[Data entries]
====
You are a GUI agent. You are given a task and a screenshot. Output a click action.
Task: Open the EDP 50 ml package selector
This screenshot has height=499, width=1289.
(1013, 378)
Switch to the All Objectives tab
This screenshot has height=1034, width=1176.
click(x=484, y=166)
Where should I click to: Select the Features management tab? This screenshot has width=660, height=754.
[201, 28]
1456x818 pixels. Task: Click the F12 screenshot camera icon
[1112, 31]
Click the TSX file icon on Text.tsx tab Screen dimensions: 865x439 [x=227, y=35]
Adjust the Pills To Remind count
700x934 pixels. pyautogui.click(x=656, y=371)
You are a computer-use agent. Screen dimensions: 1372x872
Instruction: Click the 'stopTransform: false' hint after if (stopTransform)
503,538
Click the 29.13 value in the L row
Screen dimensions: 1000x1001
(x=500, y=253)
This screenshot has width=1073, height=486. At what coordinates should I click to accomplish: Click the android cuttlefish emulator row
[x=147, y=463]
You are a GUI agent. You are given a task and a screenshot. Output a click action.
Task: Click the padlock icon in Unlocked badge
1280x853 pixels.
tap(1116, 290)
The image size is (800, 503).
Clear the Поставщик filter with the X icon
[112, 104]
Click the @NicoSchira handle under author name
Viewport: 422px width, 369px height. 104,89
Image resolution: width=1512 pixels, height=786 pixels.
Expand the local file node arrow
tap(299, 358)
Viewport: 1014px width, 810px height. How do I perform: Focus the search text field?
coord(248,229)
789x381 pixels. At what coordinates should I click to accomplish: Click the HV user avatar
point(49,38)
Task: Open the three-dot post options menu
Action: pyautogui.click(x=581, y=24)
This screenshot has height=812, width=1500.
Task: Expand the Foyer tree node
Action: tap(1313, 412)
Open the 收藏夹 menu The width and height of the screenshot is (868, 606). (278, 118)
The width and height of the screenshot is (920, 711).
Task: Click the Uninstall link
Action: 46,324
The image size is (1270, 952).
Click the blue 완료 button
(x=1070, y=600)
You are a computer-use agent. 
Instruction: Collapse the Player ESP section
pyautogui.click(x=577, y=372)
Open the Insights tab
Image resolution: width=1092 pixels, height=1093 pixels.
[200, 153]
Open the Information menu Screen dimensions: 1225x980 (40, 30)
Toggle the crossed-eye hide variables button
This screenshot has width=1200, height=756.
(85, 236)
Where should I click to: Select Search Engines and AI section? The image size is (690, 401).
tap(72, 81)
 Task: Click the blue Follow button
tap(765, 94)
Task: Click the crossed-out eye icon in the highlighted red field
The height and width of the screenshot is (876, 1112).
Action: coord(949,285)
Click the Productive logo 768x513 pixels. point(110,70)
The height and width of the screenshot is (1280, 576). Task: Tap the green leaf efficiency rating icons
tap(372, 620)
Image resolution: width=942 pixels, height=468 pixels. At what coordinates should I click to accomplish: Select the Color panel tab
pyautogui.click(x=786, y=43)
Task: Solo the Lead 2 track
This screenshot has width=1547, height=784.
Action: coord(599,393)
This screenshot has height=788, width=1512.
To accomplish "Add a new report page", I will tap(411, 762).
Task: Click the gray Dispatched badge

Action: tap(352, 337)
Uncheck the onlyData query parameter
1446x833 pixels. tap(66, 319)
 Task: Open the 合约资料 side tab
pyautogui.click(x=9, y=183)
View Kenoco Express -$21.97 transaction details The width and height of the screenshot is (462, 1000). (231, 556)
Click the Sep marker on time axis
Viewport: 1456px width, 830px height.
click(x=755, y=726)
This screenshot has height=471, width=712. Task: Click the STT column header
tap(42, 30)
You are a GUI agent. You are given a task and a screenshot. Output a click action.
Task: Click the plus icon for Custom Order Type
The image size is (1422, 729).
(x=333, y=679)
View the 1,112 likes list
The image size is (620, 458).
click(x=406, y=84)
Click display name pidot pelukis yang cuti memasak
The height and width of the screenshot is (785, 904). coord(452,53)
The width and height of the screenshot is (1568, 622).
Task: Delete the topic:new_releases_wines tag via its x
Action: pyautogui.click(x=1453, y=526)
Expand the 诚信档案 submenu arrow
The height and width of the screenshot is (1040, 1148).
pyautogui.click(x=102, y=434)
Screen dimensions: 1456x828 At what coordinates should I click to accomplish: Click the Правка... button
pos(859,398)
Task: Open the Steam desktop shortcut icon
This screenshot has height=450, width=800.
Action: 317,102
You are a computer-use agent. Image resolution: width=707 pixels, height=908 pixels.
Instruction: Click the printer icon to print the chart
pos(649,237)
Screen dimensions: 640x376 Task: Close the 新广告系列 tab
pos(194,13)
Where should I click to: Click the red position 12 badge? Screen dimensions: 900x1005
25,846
====
→ **TASK INSTRUCTIONS**: Your answer must consist only of the lines from the start of the records above through the line with "You are a computer-use agent. Screen", each retyped exactly.

→ **SOLUTION FOR THIS EXERCISE**:
You are a GUI agent. You are given a task and a screenshot. Output a click action.
Task: Open the EDP 50 ml package selector
This screenshot has height=499, width=1289.
(1013, 378)
Switch to the All Objectives tab
This screenshot has height=1034, width=1176.
click(x=484, y=166)
Where should I click to: Select the Features management tab? This screenshot has width=660, height=754.
[201, 28]
1456x818 pixels. Task: Click the F12 screenshot camera icon
[1112, 31]
Click the TSX file icon on Text.tsx tab Screen dimensions: 865x439 [x=227, y=35]
Adjust the Pills To Remind count
700x934 pixels. pyautogui.click(x=656, y=371)
You are a computer-use agent. Screen dimensions: 1372x872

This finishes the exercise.